Each line that contains the word "agent" counts once; give the total for the records below and nothing else.

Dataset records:
==========
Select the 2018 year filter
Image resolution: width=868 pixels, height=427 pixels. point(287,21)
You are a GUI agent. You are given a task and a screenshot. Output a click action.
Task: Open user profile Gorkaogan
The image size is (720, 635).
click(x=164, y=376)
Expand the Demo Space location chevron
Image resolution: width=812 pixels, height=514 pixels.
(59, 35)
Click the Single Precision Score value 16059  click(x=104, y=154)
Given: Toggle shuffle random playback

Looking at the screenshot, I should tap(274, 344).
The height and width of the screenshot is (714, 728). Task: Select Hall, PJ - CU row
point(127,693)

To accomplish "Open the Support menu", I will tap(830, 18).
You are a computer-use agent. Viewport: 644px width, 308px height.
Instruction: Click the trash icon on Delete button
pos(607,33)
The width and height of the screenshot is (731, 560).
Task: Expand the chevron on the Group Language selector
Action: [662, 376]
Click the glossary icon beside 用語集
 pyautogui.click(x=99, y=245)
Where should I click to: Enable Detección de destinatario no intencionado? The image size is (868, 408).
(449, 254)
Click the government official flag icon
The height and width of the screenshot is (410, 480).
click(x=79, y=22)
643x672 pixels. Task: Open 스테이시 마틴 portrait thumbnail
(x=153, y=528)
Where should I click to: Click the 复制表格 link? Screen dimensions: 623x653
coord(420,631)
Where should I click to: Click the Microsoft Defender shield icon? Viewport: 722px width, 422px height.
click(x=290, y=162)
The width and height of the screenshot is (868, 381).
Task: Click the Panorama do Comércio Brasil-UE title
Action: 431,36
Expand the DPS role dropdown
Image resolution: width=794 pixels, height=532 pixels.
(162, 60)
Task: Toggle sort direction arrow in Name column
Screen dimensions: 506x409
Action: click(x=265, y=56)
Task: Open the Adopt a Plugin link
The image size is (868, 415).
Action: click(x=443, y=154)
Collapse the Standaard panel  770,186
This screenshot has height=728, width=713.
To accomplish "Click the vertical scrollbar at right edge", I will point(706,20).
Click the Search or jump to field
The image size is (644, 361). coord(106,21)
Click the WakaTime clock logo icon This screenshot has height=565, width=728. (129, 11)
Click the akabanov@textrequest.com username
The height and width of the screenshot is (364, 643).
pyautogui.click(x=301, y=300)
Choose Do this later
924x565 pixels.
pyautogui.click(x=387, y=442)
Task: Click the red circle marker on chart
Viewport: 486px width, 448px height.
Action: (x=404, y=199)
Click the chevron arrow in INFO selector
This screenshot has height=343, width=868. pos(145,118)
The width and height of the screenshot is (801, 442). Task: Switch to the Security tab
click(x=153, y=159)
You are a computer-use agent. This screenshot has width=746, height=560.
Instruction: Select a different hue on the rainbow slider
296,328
==========
**Task answer**
3